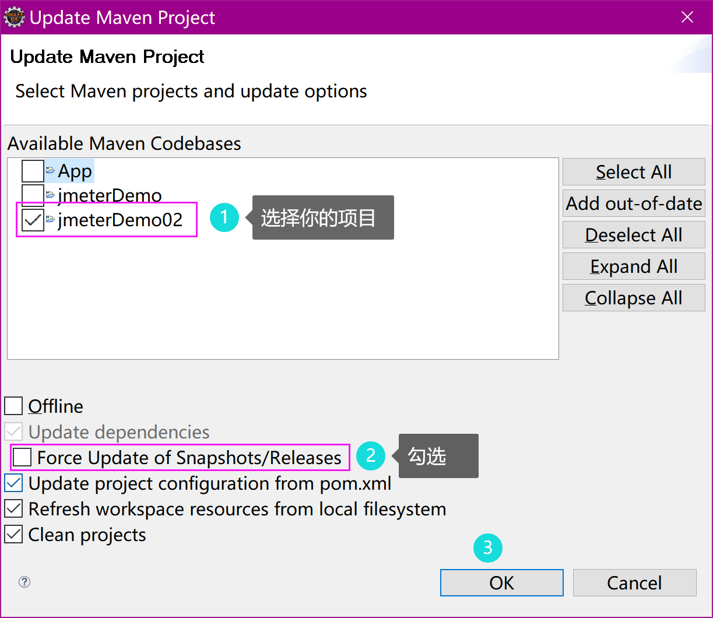This screenshot has height=618, width=713.
Task: Deselect the jmeterDemo02 project checkbox
Action: pyautogui.click(x=33, y=220)
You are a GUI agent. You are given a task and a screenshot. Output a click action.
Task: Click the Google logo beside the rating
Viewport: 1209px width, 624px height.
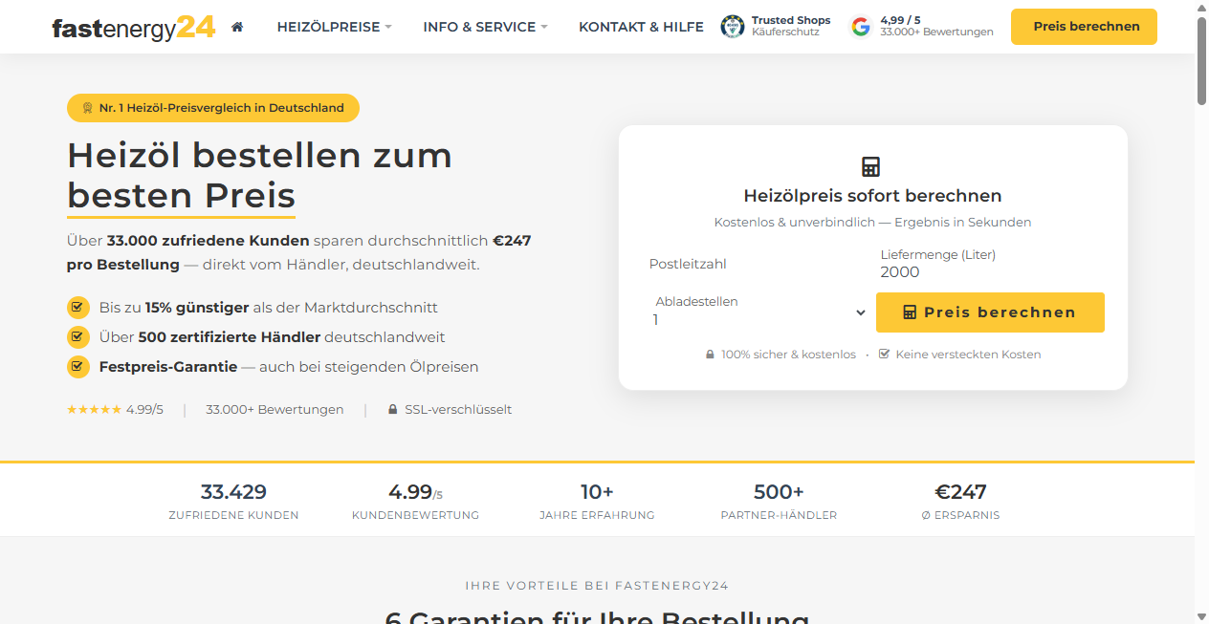click(x=860, y=26)
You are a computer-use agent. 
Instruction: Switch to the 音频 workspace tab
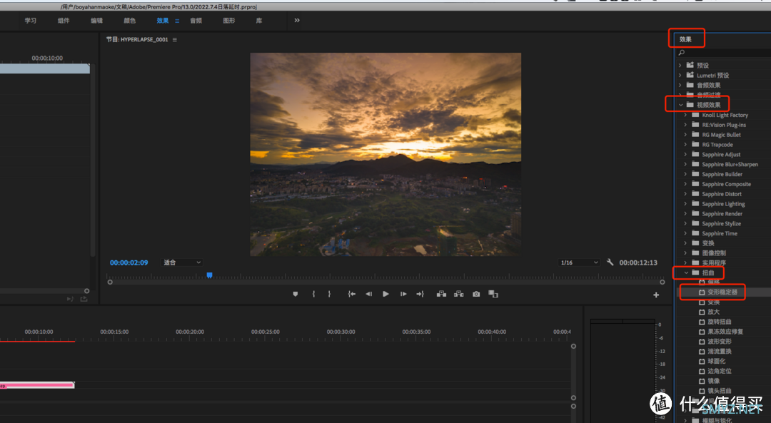196,21
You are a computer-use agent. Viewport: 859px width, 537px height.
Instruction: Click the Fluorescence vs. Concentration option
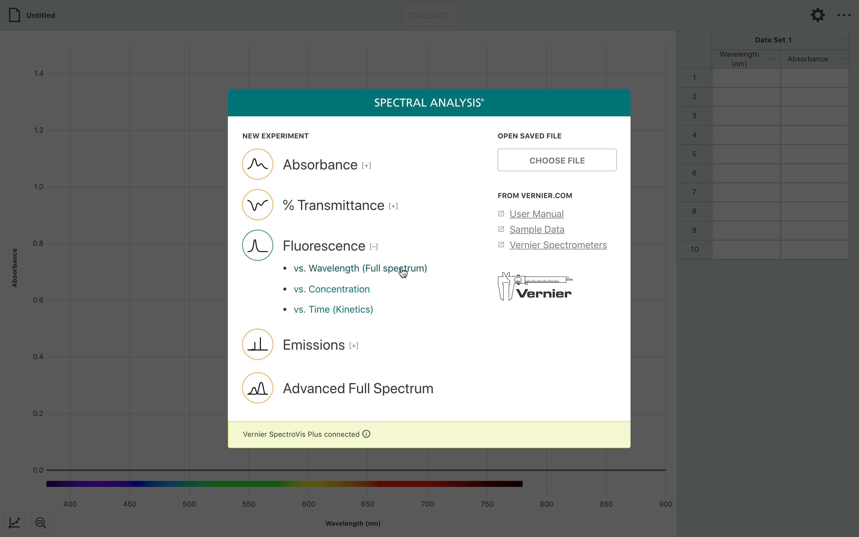pos(332,289)
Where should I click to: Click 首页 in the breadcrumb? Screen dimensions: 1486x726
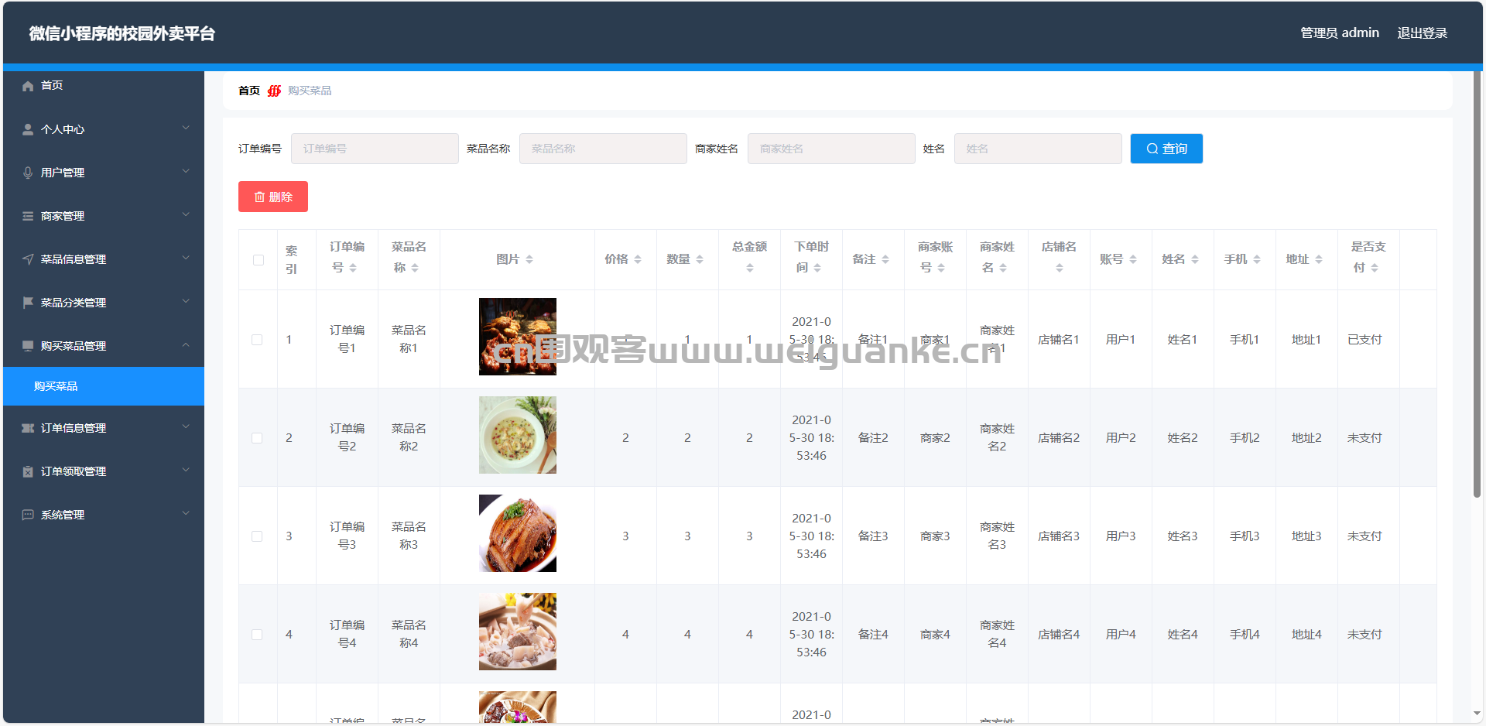point(248,91)
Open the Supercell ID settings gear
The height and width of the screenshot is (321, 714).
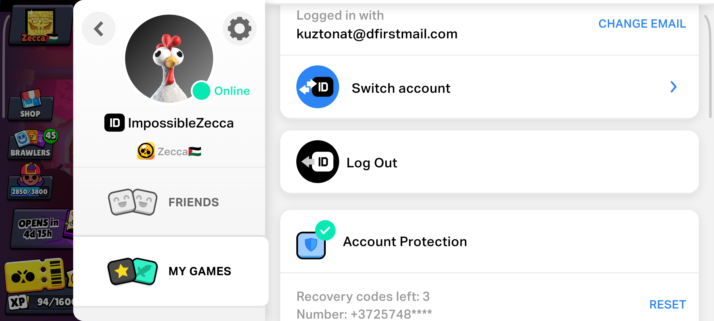pos(240,28)

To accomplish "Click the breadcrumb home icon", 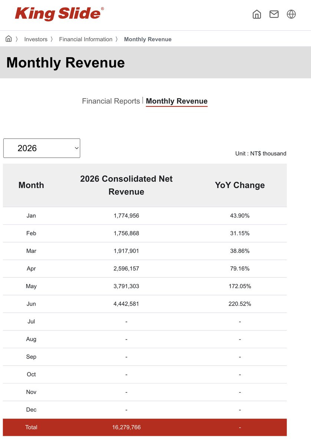I will (9, 39).
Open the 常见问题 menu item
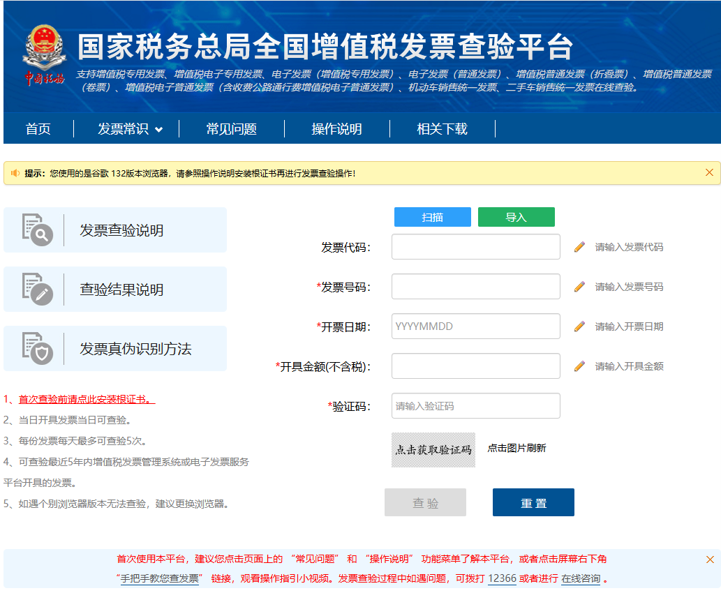Image resolution: width=721 pixels, height=593 pixels. click(231, 129)
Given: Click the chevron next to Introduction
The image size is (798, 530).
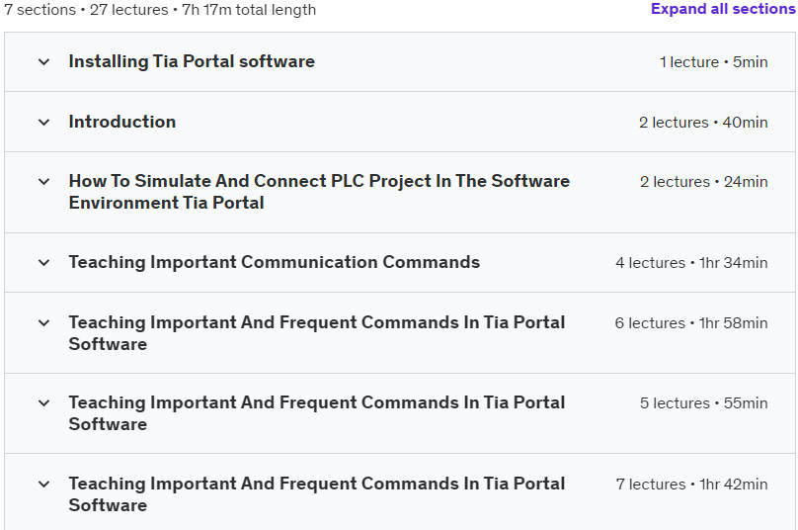Looking at the screenshot, I should [x=43, y=123].
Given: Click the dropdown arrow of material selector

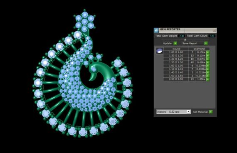Looking at the screenshot, I should pos(188,112).
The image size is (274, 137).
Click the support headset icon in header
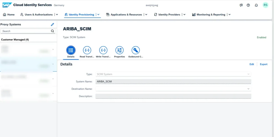241,5
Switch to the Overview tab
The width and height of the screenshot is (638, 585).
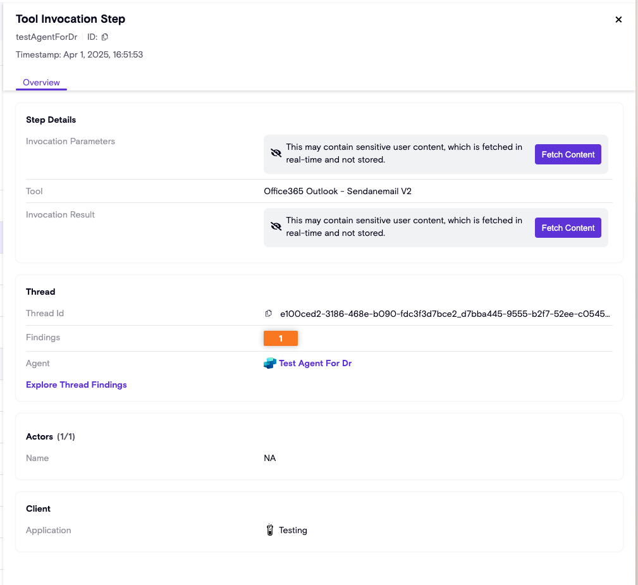[x=41, y=82]
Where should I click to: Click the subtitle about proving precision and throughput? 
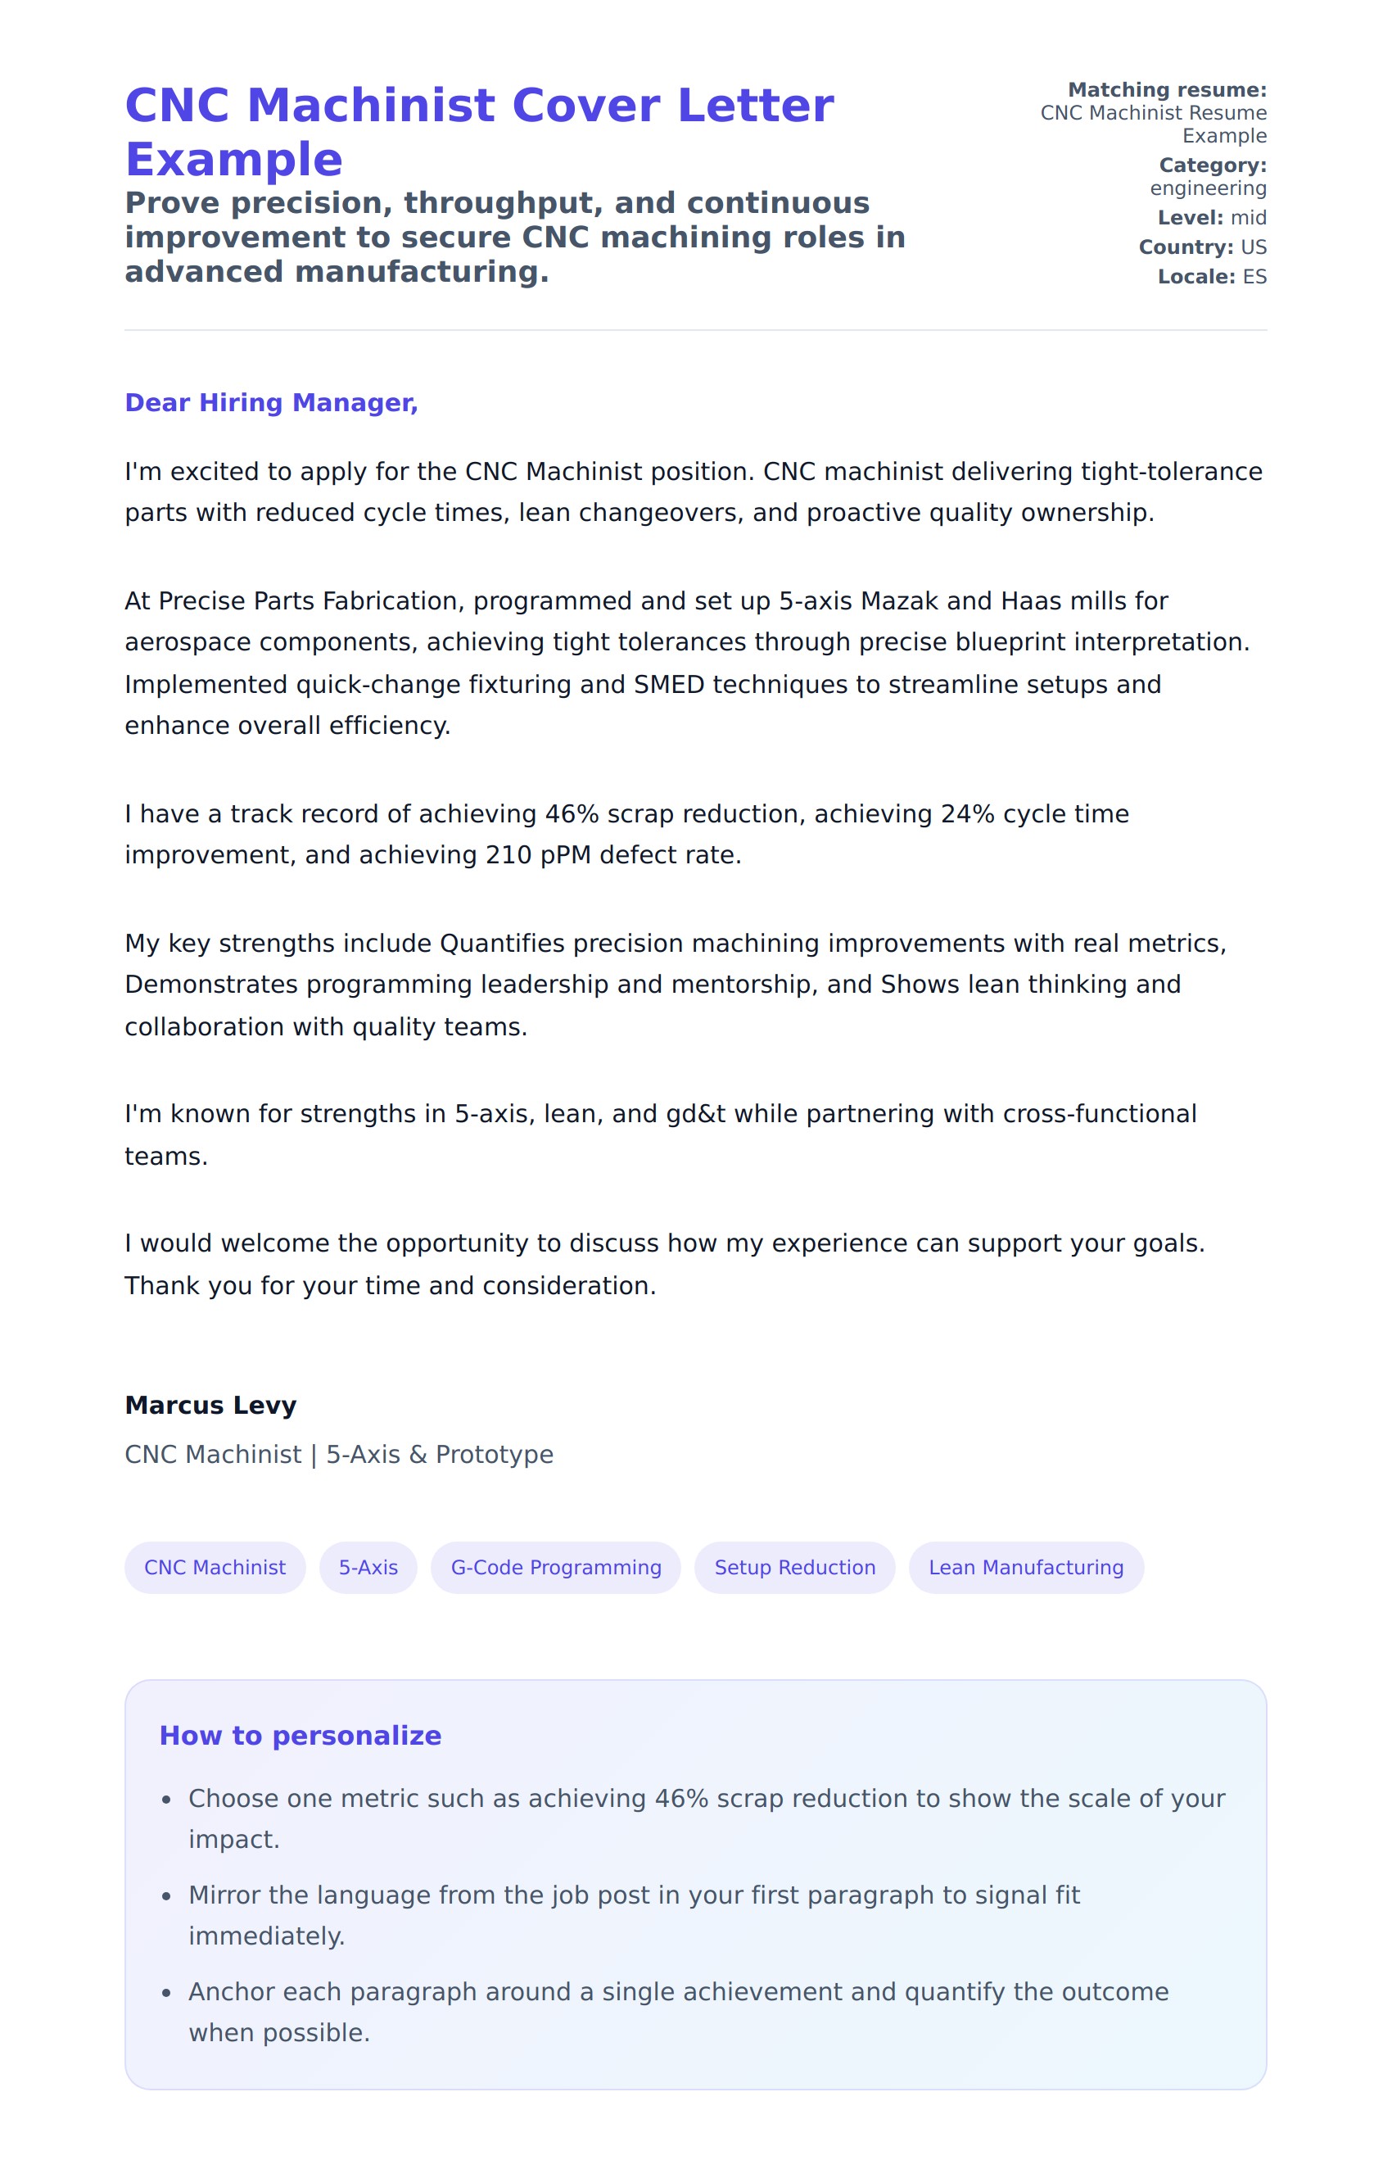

◇ ◇ ◇

◆ Problem requirements
Copy out the lines above with "agent" in them.

◆ Task output
You are a GUI agent. You are given a task and a screenshot. Output a click action.
You are a computer-use agent. 
You are a computer-use agent. Viewport: 859px width, 537px height.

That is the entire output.